[Work required] Filter these entries down to the lines that hold the word "computer", and show each of them.
(Data for processing)
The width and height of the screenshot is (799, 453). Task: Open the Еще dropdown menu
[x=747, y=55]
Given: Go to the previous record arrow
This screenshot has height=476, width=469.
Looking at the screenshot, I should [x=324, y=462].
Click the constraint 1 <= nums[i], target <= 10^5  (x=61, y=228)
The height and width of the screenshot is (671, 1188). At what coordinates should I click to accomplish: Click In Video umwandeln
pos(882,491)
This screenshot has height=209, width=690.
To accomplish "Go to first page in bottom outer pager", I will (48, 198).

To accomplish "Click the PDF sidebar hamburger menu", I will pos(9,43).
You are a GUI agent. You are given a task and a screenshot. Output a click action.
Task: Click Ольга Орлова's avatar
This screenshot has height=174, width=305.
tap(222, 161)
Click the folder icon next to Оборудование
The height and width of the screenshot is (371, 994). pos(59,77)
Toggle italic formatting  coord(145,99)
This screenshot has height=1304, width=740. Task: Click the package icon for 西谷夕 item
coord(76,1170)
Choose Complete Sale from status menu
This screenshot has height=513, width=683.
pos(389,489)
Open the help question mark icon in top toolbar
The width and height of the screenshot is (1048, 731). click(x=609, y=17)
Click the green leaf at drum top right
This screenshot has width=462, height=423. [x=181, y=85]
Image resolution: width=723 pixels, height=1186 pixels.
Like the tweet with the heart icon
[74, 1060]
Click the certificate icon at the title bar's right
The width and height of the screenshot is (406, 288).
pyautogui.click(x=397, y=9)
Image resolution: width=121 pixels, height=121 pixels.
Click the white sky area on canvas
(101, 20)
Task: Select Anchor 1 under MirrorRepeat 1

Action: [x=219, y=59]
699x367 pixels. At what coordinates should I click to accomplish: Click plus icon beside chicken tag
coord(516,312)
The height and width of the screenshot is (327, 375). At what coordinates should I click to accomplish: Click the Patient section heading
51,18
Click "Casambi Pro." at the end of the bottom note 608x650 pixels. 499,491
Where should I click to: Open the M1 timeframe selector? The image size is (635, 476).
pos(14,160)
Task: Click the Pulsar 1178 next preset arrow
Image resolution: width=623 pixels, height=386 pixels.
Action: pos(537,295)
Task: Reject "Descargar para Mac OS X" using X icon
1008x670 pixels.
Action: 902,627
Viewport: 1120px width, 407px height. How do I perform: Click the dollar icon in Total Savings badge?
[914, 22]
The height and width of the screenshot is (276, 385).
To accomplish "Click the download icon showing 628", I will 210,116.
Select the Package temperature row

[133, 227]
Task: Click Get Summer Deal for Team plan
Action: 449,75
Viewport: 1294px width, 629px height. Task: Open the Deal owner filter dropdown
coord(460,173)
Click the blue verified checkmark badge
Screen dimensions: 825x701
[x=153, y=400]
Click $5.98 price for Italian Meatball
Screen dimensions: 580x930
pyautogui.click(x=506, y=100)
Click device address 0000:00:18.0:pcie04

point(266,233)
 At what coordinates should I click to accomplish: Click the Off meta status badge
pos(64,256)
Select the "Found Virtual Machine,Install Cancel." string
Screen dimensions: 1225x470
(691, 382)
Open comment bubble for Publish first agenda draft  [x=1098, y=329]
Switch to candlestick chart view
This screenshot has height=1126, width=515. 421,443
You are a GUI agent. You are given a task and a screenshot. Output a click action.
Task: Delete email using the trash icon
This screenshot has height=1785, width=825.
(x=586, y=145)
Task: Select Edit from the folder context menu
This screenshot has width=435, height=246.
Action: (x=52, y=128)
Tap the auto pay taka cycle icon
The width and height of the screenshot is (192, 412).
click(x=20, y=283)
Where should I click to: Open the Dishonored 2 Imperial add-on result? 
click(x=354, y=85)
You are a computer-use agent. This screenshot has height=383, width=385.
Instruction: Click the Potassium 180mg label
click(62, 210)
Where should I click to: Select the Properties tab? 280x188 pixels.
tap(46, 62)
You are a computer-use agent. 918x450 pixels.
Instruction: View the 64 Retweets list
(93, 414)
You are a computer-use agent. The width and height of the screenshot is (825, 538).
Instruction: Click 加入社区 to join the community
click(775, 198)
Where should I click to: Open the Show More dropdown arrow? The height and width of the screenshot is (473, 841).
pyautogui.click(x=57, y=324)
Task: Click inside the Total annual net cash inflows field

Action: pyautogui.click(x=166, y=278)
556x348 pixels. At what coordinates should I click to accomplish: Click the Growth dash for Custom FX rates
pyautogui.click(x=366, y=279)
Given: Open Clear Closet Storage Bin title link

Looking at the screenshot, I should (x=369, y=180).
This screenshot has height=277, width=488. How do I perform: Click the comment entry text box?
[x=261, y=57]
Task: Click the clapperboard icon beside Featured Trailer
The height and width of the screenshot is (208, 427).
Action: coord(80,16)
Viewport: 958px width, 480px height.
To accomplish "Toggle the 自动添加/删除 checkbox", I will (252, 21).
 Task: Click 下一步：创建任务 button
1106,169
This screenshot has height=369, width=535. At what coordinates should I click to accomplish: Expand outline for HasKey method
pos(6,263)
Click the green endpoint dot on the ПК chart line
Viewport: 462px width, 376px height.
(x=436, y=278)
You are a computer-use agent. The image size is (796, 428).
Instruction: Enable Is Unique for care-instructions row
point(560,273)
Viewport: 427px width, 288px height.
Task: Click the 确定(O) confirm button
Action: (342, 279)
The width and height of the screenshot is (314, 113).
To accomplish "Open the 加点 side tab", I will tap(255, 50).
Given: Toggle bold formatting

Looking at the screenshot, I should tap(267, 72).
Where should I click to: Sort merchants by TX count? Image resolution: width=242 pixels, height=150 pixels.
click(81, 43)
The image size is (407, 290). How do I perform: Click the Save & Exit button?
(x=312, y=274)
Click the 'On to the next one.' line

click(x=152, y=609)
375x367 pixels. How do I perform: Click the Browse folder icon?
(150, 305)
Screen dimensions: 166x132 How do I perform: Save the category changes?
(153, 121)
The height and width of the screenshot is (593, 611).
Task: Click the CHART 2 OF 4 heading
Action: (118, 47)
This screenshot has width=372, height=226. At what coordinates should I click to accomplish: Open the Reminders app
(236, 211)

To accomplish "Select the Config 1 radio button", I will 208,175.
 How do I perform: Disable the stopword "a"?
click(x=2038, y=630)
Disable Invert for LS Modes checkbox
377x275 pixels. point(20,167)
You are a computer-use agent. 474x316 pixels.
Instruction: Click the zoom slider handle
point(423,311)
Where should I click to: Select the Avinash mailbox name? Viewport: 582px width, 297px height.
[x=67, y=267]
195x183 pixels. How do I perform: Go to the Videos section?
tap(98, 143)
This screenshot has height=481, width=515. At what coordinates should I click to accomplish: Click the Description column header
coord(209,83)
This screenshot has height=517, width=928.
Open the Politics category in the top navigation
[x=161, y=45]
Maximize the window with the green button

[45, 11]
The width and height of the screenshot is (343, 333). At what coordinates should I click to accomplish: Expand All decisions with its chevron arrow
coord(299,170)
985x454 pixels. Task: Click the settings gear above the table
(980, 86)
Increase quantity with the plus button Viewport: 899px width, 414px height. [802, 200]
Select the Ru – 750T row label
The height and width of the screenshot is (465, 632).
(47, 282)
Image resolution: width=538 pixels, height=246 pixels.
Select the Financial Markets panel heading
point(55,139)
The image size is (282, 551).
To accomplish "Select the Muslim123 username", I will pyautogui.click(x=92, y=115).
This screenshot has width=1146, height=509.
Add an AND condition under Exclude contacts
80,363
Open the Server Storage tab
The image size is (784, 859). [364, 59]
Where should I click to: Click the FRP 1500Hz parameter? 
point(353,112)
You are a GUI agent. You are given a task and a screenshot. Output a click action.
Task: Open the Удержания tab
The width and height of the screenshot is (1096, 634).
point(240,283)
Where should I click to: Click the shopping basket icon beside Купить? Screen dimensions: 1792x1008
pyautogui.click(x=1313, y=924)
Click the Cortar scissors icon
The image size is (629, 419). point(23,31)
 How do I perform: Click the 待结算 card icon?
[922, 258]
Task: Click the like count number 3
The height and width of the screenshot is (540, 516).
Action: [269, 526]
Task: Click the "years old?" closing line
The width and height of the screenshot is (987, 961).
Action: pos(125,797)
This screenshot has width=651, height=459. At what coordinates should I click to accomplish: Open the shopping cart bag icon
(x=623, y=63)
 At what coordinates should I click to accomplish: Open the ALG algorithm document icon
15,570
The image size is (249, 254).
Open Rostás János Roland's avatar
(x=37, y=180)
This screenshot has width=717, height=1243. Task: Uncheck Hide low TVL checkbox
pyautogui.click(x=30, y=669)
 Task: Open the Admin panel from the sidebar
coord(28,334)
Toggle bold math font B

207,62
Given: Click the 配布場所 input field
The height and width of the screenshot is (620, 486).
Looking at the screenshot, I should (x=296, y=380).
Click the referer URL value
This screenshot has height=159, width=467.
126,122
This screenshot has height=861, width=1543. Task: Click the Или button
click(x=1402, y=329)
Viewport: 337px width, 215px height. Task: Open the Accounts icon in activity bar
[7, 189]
(End Data for processing)
[Your response]
You are a computer-use agent. This screenshot has height=383, width=385.
You are a computer-use agent. 918x450 pixels.
You are a computer-use agent. The width and height of the screenshot is (825, 538).
You are a computer-use agent. The image size is (796, 428).
You are a computer-use agent. 474x316 pixels.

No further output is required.